A research and education garden to clean up contaminated soil at la Finca Del Sur, South Bronx (138th Street and Grand Concourse)
by Kaja Kühl, youarethecity.com
This project aims to increase citizen knowledge about soil contamination and how to remediate it in a slow but low-cost process. In a test garden in the South Bronx, visitors will be able to see phytoremediation plants at work together with an educational installation to explain and monitor the process.
In New York City, 7.1% of the land is currently vacant. This equals 11,000 acres of underutilized land, roughly the size of Manhattan. Much of it is possibly contaminated by previous industrial uses on the site or leftover building materials, especially lead-based paint. Utilizing this land for food production, recreation or housing is not safe unless, the soil and groundwater are free of toxins.
Remediation – typically in the form of excavation of contaminated soil- is costly. Instead, many of these properties lie vacant for years, underutilized and toxic; their value dampened by sights of abandonment and potential contamination.

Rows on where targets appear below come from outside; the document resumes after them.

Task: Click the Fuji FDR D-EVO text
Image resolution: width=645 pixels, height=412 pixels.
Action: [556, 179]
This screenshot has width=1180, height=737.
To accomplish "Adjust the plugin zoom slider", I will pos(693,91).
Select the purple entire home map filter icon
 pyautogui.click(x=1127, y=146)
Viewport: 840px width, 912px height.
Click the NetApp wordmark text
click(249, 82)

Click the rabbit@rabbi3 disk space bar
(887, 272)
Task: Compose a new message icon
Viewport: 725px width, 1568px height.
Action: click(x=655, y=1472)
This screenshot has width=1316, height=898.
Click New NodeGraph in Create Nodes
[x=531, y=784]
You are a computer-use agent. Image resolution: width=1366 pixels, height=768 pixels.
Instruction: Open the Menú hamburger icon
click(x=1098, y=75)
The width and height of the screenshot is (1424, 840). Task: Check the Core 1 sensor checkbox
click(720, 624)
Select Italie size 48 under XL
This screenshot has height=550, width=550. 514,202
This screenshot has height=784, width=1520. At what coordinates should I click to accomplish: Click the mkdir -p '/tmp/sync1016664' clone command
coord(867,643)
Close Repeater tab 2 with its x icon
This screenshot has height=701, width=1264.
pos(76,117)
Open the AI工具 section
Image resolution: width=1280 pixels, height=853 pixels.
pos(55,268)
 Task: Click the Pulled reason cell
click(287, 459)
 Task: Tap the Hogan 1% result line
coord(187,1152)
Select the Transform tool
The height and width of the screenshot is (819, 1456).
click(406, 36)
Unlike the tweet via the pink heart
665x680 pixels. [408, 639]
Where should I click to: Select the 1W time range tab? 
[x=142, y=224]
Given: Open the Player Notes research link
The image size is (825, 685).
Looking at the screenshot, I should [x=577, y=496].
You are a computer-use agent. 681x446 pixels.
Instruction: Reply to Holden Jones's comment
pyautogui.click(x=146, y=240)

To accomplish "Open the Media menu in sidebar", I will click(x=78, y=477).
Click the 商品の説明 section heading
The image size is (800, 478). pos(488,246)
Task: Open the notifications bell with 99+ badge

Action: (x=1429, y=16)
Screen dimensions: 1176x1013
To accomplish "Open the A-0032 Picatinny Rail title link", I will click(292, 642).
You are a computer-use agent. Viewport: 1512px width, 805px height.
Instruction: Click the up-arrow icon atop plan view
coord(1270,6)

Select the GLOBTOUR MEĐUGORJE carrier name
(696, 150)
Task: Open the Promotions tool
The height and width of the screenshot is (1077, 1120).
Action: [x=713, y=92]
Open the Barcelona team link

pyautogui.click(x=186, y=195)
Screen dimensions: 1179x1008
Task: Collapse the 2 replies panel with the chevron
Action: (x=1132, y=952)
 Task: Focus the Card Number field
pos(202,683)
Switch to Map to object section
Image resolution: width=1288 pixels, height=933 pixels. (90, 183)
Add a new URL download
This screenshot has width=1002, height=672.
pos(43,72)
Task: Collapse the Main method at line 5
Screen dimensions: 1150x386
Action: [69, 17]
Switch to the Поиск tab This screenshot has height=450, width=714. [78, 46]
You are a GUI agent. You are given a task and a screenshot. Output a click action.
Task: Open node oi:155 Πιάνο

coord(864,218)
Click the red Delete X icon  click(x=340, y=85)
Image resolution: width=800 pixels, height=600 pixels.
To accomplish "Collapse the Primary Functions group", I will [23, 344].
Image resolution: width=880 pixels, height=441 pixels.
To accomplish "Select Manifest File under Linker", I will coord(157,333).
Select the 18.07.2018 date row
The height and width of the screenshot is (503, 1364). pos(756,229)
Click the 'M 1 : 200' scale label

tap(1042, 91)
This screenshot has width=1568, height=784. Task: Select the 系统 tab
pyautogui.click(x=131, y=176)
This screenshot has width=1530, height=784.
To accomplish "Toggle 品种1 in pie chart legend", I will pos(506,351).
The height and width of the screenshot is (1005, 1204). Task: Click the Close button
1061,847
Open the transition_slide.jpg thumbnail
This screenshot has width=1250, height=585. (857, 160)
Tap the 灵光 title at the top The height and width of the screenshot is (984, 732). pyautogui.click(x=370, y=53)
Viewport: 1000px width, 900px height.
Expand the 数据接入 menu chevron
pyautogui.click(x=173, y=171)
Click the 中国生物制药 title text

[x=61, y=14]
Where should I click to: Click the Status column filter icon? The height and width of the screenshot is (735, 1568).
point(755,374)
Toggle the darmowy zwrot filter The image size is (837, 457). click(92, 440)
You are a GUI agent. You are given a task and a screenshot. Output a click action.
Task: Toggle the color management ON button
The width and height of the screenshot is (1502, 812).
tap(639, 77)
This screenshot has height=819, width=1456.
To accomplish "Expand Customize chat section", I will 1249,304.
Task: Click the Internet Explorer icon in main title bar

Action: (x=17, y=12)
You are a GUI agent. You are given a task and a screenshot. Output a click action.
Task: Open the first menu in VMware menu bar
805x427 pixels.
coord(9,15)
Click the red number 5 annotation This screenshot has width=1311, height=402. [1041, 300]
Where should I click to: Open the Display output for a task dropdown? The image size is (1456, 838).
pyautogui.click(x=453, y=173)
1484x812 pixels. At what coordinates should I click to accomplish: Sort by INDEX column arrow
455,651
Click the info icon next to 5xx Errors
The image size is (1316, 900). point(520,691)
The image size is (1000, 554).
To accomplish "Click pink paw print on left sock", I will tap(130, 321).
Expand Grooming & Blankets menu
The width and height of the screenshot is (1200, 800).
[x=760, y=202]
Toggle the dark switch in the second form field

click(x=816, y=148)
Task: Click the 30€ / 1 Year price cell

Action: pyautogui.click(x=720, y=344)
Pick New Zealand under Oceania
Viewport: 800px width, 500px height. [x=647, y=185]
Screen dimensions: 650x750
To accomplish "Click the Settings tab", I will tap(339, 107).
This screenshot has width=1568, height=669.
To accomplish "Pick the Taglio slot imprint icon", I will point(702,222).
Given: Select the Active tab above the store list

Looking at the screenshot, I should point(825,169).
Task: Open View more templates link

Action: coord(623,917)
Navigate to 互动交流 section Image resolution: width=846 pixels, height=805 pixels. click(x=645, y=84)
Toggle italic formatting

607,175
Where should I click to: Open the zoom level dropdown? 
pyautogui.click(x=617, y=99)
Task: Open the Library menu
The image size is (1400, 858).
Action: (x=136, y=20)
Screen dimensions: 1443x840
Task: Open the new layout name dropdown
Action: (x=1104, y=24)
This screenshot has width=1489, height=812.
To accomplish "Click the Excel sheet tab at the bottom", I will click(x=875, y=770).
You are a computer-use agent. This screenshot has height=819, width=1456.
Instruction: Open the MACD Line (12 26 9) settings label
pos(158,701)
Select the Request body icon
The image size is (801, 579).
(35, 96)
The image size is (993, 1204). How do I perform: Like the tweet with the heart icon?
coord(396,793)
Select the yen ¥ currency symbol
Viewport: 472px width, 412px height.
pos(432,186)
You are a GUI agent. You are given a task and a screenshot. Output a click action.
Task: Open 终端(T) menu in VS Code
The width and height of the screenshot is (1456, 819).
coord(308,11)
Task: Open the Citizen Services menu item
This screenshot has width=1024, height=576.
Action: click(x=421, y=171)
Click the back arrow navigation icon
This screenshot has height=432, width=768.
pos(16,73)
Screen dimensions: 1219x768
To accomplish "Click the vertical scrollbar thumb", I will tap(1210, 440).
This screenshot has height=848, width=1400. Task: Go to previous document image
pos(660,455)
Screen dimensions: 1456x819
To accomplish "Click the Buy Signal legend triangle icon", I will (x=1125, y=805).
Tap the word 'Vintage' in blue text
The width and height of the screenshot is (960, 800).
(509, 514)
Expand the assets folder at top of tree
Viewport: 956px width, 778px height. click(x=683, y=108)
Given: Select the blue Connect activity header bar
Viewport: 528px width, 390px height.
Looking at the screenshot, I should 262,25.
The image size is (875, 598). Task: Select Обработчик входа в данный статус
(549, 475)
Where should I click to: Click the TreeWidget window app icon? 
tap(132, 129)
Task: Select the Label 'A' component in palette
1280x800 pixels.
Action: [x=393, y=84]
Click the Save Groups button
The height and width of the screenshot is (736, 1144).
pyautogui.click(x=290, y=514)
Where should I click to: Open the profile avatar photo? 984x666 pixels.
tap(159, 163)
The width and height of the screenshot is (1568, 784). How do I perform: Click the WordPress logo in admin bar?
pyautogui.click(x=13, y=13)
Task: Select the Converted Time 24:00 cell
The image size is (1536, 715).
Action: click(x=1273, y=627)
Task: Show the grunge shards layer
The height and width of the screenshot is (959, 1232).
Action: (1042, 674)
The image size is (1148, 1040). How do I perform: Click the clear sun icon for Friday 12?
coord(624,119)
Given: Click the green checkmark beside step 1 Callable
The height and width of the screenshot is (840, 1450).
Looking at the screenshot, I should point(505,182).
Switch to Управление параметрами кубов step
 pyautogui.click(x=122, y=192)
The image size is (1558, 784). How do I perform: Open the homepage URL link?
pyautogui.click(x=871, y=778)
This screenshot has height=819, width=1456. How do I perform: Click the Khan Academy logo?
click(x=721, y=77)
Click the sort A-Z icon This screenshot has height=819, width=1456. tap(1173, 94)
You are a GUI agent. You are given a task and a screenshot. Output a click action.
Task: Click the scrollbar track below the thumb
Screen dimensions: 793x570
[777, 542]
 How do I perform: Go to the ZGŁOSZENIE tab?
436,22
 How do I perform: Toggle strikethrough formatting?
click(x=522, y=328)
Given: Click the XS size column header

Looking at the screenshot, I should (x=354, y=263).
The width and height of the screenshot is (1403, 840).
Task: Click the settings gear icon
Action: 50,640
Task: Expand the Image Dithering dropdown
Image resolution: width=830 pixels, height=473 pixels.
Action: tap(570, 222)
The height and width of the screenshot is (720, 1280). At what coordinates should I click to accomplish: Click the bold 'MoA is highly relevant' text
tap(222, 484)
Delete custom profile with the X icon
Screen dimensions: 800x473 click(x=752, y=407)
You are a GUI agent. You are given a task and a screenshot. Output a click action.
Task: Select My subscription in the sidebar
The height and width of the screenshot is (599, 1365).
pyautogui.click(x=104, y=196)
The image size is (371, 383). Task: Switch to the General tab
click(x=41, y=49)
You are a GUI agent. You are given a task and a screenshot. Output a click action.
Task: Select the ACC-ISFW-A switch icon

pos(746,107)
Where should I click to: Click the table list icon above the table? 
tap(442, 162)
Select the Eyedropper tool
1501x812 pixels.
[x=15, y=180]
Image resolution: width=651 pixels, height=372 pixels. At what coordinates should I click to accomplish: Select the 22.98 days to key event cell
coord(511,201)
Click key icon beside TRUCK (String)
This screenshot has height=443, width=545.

La Finca del Sur is one such site, tugged between the Major Deegan Expressway and Metro North railway tracks. In 2009, a group of women began to transform this abandoned site into an urban farm. The soil is contaminated, so plants are grown in raised beds with plastic sheeting separating them from the contaminated soil below. A portion of the land, which showed the highest levels of contamination was left untouched.
In collaboration with the farmers at La Finca, we are proposing a research and education garden on this portion of the land, where selected plants will remove heavy metals from the soil through phytoremediation.
By harnessing the natural capabilities of plants you can remediate toxic soils, groundwater, surface water, and sediments. Phytoremediation is a low-cost alternative to traditional brownfield remediation. Instead of removing tons of toxic soil and filling the site with new clean soil, plants remove contaminants from the soil and store it within their plant tissue. Contaminants successfully removed in field studies have included heavy metals, radionuclides, chlorinated solvents, petroleum hydrocarbons, polychlorinated biphenyls (PCBs), pesticides and explosives.
In this particular site, high levels of lead, chromium, cadmium and arsenic are found in the soil. The test garden will contain Indian mustard, alpine pennycress, Chinese Brake Fern and sunflowers, all known to have the ability to accumulate these contaminants. In conjunction with these plants, we will design educational markers, to be placed throughout the garden. The markers explain the process of phytoremediation to visitors and visualize the test results at each of their location. They will be updated with each new test phase and allow farmers to track the progress of this experiment.
The project will be accompanied with a series of public tours / events at the farm during the summer months of 2011 and 2012 and a field guide that offers a step-by-step instruction, how to clean up your own lot.